This first episode featured an older guy who was actually pretty much typical of his age group, and who responded well to instruction once his faults were corrected. He passed his test after the week-long session. The episode also featured a middle-aged woman who was a different matter altogether.
Just the act of driving a car induced fits of severe trembling (and I mean she was in absolute panic). At one point, and for almost no apparent reason, she had to stop and be physically sick. In another segment she was driving perfectly well, then suddenly panicked and had to stop again. When she took her test it was abandoned. It appears that she hit a kerb hard, then went to pieces again.

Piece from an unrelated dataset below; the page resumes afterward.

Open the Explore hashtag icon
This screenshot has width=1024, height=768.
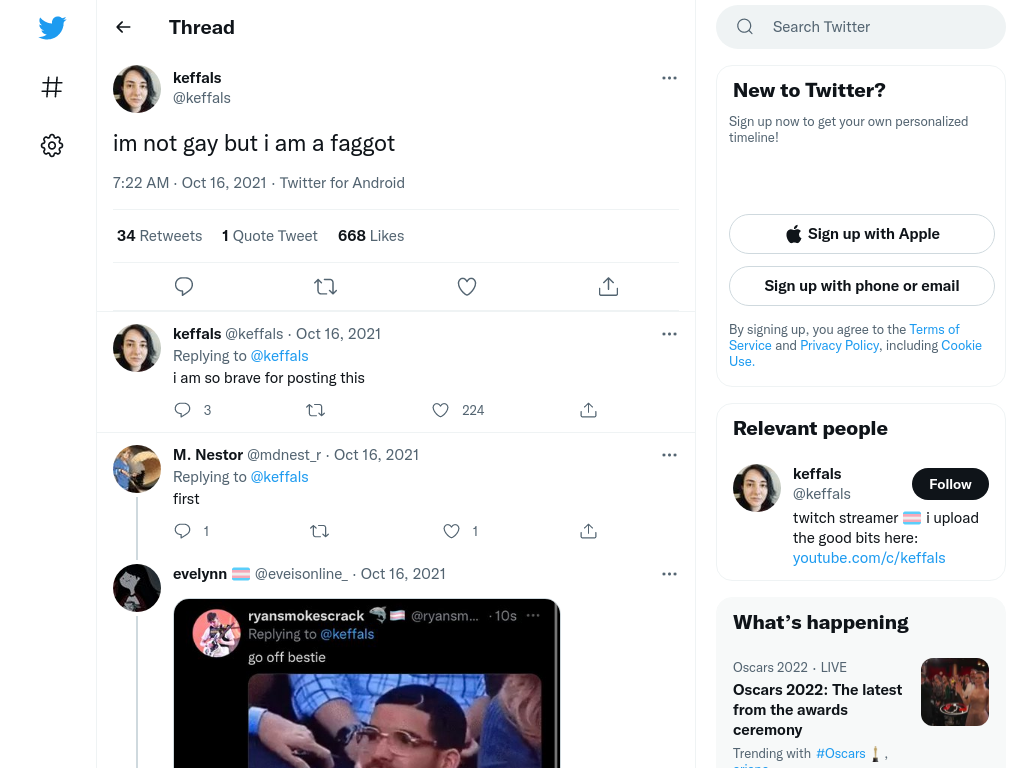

As an aside, I once had a middle-aged pupil who simply couldn’t coordinate the clutch, brake, and gas pedals. She couldn’t steer a straight line and change gear at the same time. And whenever traffic lights changed suddenly in front of us she’d slam on the brake and stall the car. She had the attention span and spatial awareness of a gnat! I had tried to persuade her to switch to automatic lessons quite early on because of finances and these pedal issues – and it was clear that they weren’t going to easily go away – but she had bought a manual car already and was adamant that she wanted to pass a manual test. As a result, she was with me for over two years and took over 100 hours of lessons. However, near the end of that time I discovered that she’d sold the car and so I started on at her again about learning in an automatic, explaining that she was still a long way from test standard. I enlisted the help of her son, and we finally persuaded her. She took a further two years, another 100 hours, and 7 driving tests before she eventually passed (she’d still be taking lessons now if she’d stuck with manual). I calculate that she had spent over £5,000 by the time she passed.
I have to admit that I was worried about her. She’d always stayed in touch, and credited me with having taught her to drive. But the thought of her driving alone filled me with horror. I advised her to get a car as soon as possible because she really didn’t want to let her driving get stale (actually, we got on well enough for me to be much more frank about it than that, but this is the general gist).

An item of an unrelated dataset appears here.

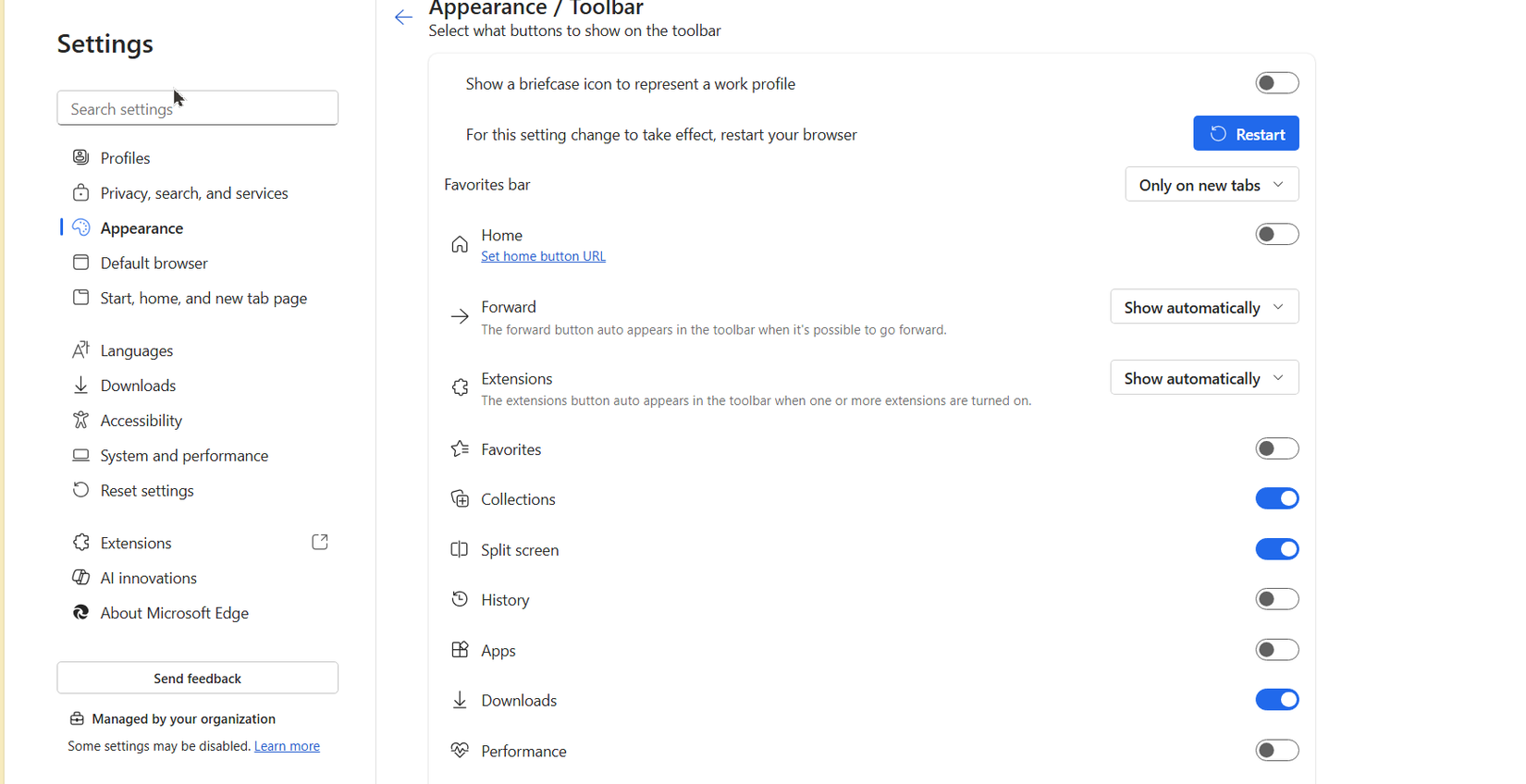Enable the History toolbar toggle
The image size is (1526, 784).
pos(1276,598)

More than a year later she called me out of the blue. She’d bought a car and wanted some refresher lessons in it. She wanted me to provide them.
I remember that I was just about as scared as I’d ever been each time I took her out. Even with just the brake and gas pedals to worry about she frequently got them mixed up, and on one occasion we arrived back at her house, drove slowly up her driveway, and almost went through the fence and into the the back yard. Within a fortnight of buying the car and driving to work in it, she’d hit her wrought iron gates while reversing out three times (the resulting garage repairs amounted to 70% of the car’s value). She had to get a neighbour to put it in her driveway each evening, and work colleagues to back it out of wherever she’d parked it when she finished work. I subsequently heard from someone who knew her that she’d got rid of the car because she couldn’t afford to run it.
My point here is that there are some people who simply should not – ever – drive, and they are a danger to themselves and everyone around them when they do. Passing a driving test is no guarantee that someone is a good or capable driver. In fact, there are many thousands of people out there who have passed tests, but who are not competent drivers. They’re the ones you see driving slowly, or at a constant 40mph through 30, 40, 50, and NSL zones. They’re the ones who habitually switch lanes at the last minute, or who drift between lanes on roundabouts. They have virtually no awareness or understanding of lane divisions or direction arrows. And they do not learn from their mistakes because they are in a complete and terrified daze most of the time. Unfortunately, there is no law preventing them from driving – and nothing that says an ADI should tell them the truth.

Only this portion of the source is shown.